What this exercise asks
A. According to the interview transcript, on what date did the Lancaster crash?
B. Carry the interview transcript on from its final line.

Excerpted text
MC: Well, thanks for doing the interview, Don. What I want to start off with is right from the beginning. You asked me how far back I want to go. When and where were you born?
DR: Cranwell Air Force, Air Reserve because my, my mother’s sister husband was a big wig in Cranwell. Teaching through all the war.
MC: So you were born there.
DR: And that’s how I was born there but I lived at Scopwick.
MC: When was that?
DR: At the Royal Oak.
MC: When was that that you were born?
DR: 1927.
MC: ’27.
DR: Yeah. That makes me old.
MC: Yeah. No [laughs] There’s a few of you still around. So what did your parents do?
DR: They lived in the pub. The Royal Oak at Scopwick.
MC: Oh, did they?
DR: Yeah. And in that pub in the war we had George Formby’s wife for ENSA. And she stopped at our pub for about four days entertaining the troops. Beryl they called her, didn’t they? Beryl. George Formby’s wife. Beryl. And she stayed at the Royal Oak at Scopwick in the war entertaining the troops in Digby. In the aerodromes.
MC: So you went to school in Scopwick.
DR: Yeah.
MC: Yeah. What was school —
DR: I left in 1942.
MC: What were schooldays like in those days?
DR: Useless.
MC: Did you enjoy school?
DR: Yeah.
MC: Oh, you did. Yeah. Yeah. Yeah. So, so tell me so when war broke out how old were you? That would be ’26. Be fourteen.
DR: About just before the war.
MC: Twelve. Thirteen. Twelve or thirteen.
DR: Yeah.
MC: Yeah.
DR: I left school at fourteen. Had to do and go to —
MC: Yeah. Yeah. A lot did.
DR: And I went to engine, apprentice engineering. British Crop Driers.
MC: You did well.
DR: Yeah. I got a job straight away.
MC: Yeah. You did in those days.
DR: A fitter, maintenance fitter. Seven years apprentice it was in them days.
MC: Yeah. So, you did a full apprenticeship, did you?
DR: Yeah. Seven years.
MC: So when you were, so when war broke out you were, you were still in Scopwick.
DR: Yeah.
MC: Yeah. So tell me some of the stories about Scopwick then and what you saw.
DR: Saw? All the Air Force. In our pub at Scopwick after the first war they extended it because we’d got that many customers. Air force. Airmen and WAAFs from Digby aerodrome, you know.
MC: So you mentioned about this Lancaster you saw.
DR: Yeah.
MC: Doing fighter affiliation.
DR: That was, that was the one. That was in the, at the end of the war, wasn’t it? It was the 11th of March 1945 it crashed. And it got hit with that Spitfire and it chopped the back end clean off. And that landed at, near Scopwick Station. The tail end did.
MC: Where did the rest of it go then?
DR: The back of the Ash Holt Woods between Blankney and Scopwick. Outside the main road between Blankney and Scopwick. And they was all killed.
MC: Did you have a lot to do with the RAF at the time?
DR: No. I didn’t go to, I didn’t go in the war.
MC: Yeah.
DR: Because I was a bit too one life, and I’d done, and I was doing an apprentice. They didn’t call you up —
MC: No. I just wondered whether you met any of them on a regular basis?

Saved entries
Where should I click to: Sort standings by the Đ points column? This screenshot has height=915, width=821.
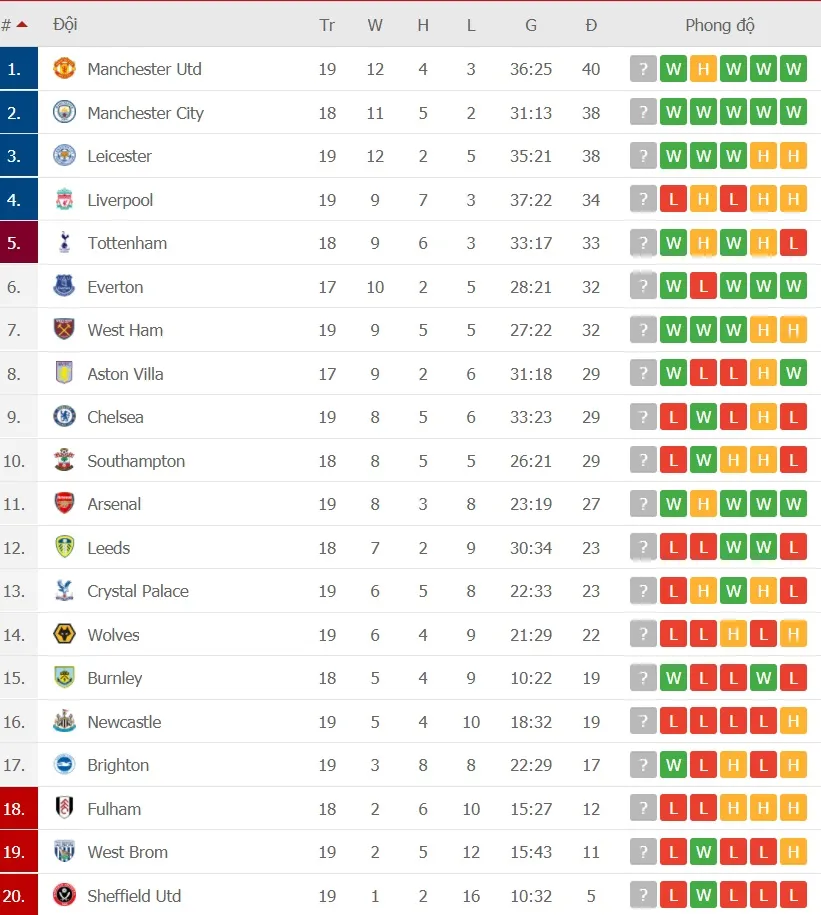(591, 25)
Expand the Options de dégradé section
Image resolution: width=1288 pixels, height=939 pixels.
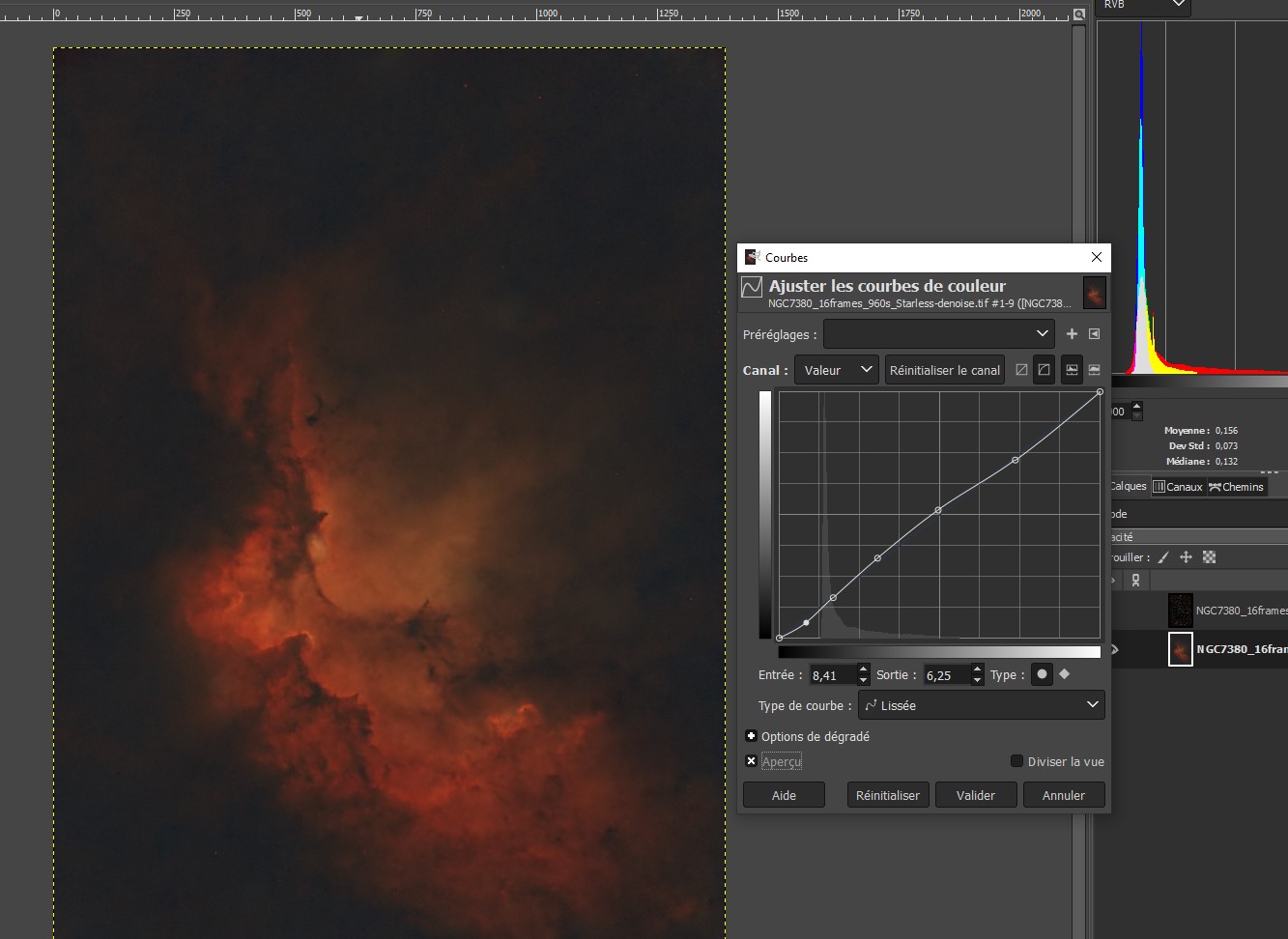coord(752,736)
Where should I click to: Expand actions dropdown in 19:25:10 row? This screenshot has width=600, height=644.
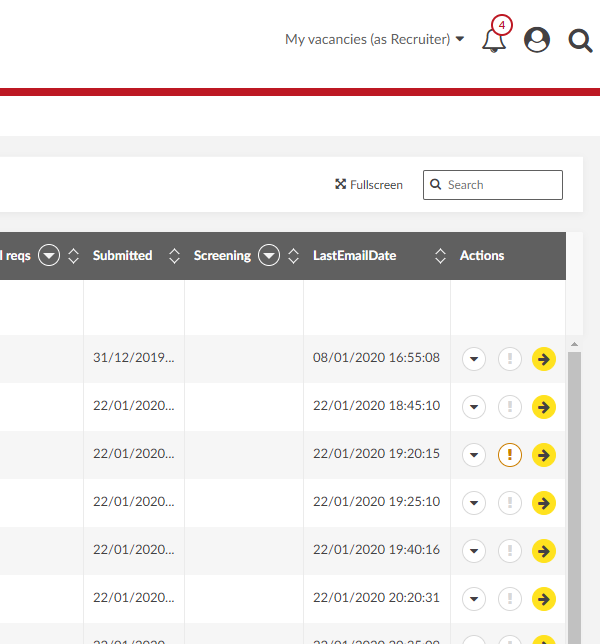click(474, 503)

Expected outputs
A. It crashed on the 11th of March 1945.

B.
DR: Oh, I did. In the Air Force.
MC: Up until —
DR: The pilots from Digby.
MC: Yeah.
DR: Definitely we did.
MC: Yeah.
DR: They used to come over our pub swooping when they come back.
WB: Dad used to play the piano accordion in the pub.
DR: Aye. In the pub.
MC: Your dad did.
DR: I did.
WB: No. You did.
MC: You did. You played the piano accordion.
DR: I was taught. Yeah. I was taught music.
MC: Who taught you to play music? Music then?
DR: A firm in Lincoln it was them days.
MC: Oh right.
DR: And then I used to play in the pub. Aye.
MC: You weren’t very old then.
DR: I weren’t. I were seventeen. Eighteen. I was eighteen then.
MC: Yeah. So that would be, yeah towards the back end of the war then.
DR: Yeah.
MC: Yeah. So were you —
DR: And that —
MC: So, and any other instances that you remember from that time?
DR: About the beginning of the war Waddington, I don’t know if anybody knows this there used to be a red flashing light at Waddington Aerodrome. And what they did they used to stop that at night and they used to have a decoy and pull it between Scopwick, on the [Mere?] Lane on a Saturday night for a decoy for the Germans. Not. You know, we used to see it.
MC: That’s, that’s interesting.
DR: That’s true that is. A big decoy. And they used to have that flashing at night and to deflect the Germans didn’t it for they’d think it was the Waddington area.
MC: Yeah.
WB: They said they would bomb the fields then instead of the camp. Yeah.
DR: Aye. They did.
MC: Yeah.
DR: That was another thing they did.
MC: So what about this fuel leak then you were telling me.
DR: Oh, that was, that was after that was. After the war.
MC: Oh was it?
DR: When the Vulcans was there.
MC: Oh right.
DR: But between that a Vulcan, one of them was trying to land at Waddington. Something wrong with it. Three or four of them. No. Three jumped out and one man’s parachute, and he dropped at Dunston Pillar and it killed him. Did you ever know that? Then the pilot got the Vulcan landed. But others, some of them jumped out but one didn’t and he dropped in at Dunston Pillar in my firm’s land.
MC: Yeah.
DR: He got killed.
MC: So what about the war time? I mean, you mentioned about this Lancaster. Were there any others?
DR: Oh scores of Spitfires crashing. Ever so many. At Scopwick village cemetery there’s seventy some odd burial graves there.
MC: And they were all —
DR: Memorial.
MC: And that’s all people killed.
DR: Yeah. All Canadians. All Digby was all Canadian Air Force.
MC: Yeah.
DR: And the bloody, the Germans used to keep bombing that every other night. Air raids that they used to bomb the airfields so the Spitfires couldn’t land. So what they did they took a hundred some acres of Parker’s land, made a dummy airfield so they could land there. Then they took all the WAAFs to Blankney Hall. Did you know that? Did you know? To do the plotting at Blankney hall because they bombed Digby no end of times and got so, you know a few got killed there.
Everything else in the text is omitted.